Improving the inference of the stellar quantities using the extended $I$-Love-$Q$-$δM$ relations
Eneko Aranguren, José A. Font, Nicolas Sanchis-Gual, Raül Vera
TL;DR
The paper addresses the limitation that the $I$-Love-$Q$ relations rely on normalising by the background mass $M_0$, which is not directly observable, making direct application challenging for moderately to rapidly rotating stars. It contrasts the standard approach, which fixes $M_0^{std}=M_S$ and is valid only at very slow rotation, with the extended $I$-Love-$Q$-$\delta M$ framework that infers $M_0$ from the mass-perturbation term $\delta M$ via $\overline{\delta M} = \frac{M_S - M_0}{\Omega_S^2 M_0^3 \overline{I}^2} = \frac{M_S - M_0}{\chi_S^2 M_0}$, leading to $M_0^{\text{ext}} = \frac{M_S}{\overline{\delta M}\chi_S^2 + 1}$. Once $M_0^{\text{ext}}$ is obtained, the standard $I$-Love and $Q$-Love relations provide $\overline{I}$ and $\overline{Q}$, yielding $I_S^{\text{ext}} = (M_0^{\text{ext}})^3\,\overline{I}$ and $Q_S^{\text{ext}} = \chi_S^2 (M_0^{\text{ext}})^3\,\overline{Q}$. In a polytropic test, the extended method consistently reduces relative errors in $M_0$, $I_S$, and $Q_S$, especially at higher spins, enhancing the observational applicability of the universal relations to faster-rotating neutron/ quark stars and improving inferences from gravitational-wave data.
Abstract
In relativistic Astrophysics the $I$-Love-$Q$ relations refer to approximately EoS-independent relations involving the moment of inertia, Love number, and quadrupole moment through some quantities that are normalised by the mass $M_0$ of the background configuration of the perturbative scheme.
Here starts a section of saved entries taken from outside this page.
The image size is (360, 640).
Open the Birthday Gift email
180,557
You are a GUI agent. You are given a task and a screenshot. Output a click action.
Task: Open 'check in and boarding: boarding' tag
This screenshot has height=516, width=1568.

Since $M_0$ is not an observable quantity, this normalisation hinders the direct applicability of the relations. A common remedy assumes that $M_0$ coincides with the actual mass of the star $M_S$; however, this approximation is only adequate for very slow rotation (when the dimensionless spin parameter is $χ_S<0.1$). The more accurate alternative approach, based on the $I$-Love-$Q$-$δM$ set of relations, circumvents this limitation by enabling the inference of $M_0$. Here we review both approaches and provide numerical comparisons.